Revivals of the play have included:
- 1971: Yvonne Arnaud Theatre Guildford, with Isabel Dean
- 1972: Nottingham, with Isabel Dean
- 1977: Croydon and Cambridge, with Sheila Hancock and Clive Francis
- 1977: Ten-week UK tour, with Honor Blackman
- 1981: Greenwich Theatre, with Dorothy Tutin and Clive Francis
- 1988: Haymarket Theatre, London: with Penelope Keith
- 1993: Almeida Theatre, London, then Apollo Theatre, London, with Penelope Wilton and Linus Roache
- 1997: Royal Exchange, Manchester with Susan Wooldridge. Directed by Marianne Elliott.
- 1998: Roundabout Theatre Company, New York City, with Blythe Danner, Edward Herrmann, and David Conrad
- 2003: Richmond Theatre, London, with Harriet Walter, Neil Stacy, Robert Portal and Roger Lloyd-Pack
- 2008: Six-week UK tour then Vaudeville Theatre, London, with Greta Scacchi, Dugald Bruce-Lockhart, and Simon Williams
- 2011: West Yorkshire Playhouse, Leeds, with Maxine Peake and Lex Shrapnel
- 2011: Chichester Festival Theatre, with Amanda Root, Anthony Calf and John Hopkins
- 2016: National Theatre, London, with Helen McCrory, Peter Sullivan, and Tom Burke
- 2019: Chichester Festival Theatre (Minerva Studio), with Nancy Carroll
- 2024: Ustinov Studio, Bath, with Tamsin Greig

==Adaptations==
A number of adaptations for other media of The Deep Blue Sea have been made. The first, for BBC Television, was broadcast live on 17 and 21 January 1954 in the Sunday Night Theatre strand, with Kenneth More as Freddie and Googie Withers as Hester. Also, Withers toured Australia and New Zealand in a production presented by JC Williamson Theatres. A further BBC version, in the Play of the Month series, was transmitted on 17 March 1974. Directed by Rudolph Cartier, it starred Peter Egan (Freddie), and Virginia McKenna (Hester).

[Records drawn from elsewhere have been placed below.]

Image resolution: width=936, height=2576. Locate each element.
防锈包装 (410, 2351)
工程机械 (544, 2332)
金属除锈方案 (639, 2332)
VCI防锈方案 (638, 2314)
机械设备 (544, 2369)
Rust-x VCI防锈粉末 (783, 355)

The most recent BBC adaptation, in the Performance strand, was transmitted on 12 November 1994, directed by Karel Reisz, with Colin Firth (Freddie Page), Penelope Wilton (Hester Collyer), and Ian Holm (William Collyer).

In 2009, BBC Radio Three broadcast a radio adaptation, starring Carolyn Pickles as Hester and Anton Lesser as William Collyer. This was repeated in 2016.

A feature film version directed by Anatole Litvak was released in 1955, with More reprising the role of Freddie, and Vivien Leigh as Hester.

In 2011, a second feature film adaptation was released, directed by Terence Davies and featuring Rachel Weisz, Tom Hiddleston, and Simon Russell Beale.

The 2016 National Theatre version of the play, starring Helen McCrory as Hester, was filmed and shown live in cinemas worldwide on 1 September 2016 as part of National Theatre Live. This filmed performance was made available for one week on YouTube in July 2020 during the COVID-19 pandemic as part of National Theatre At Home.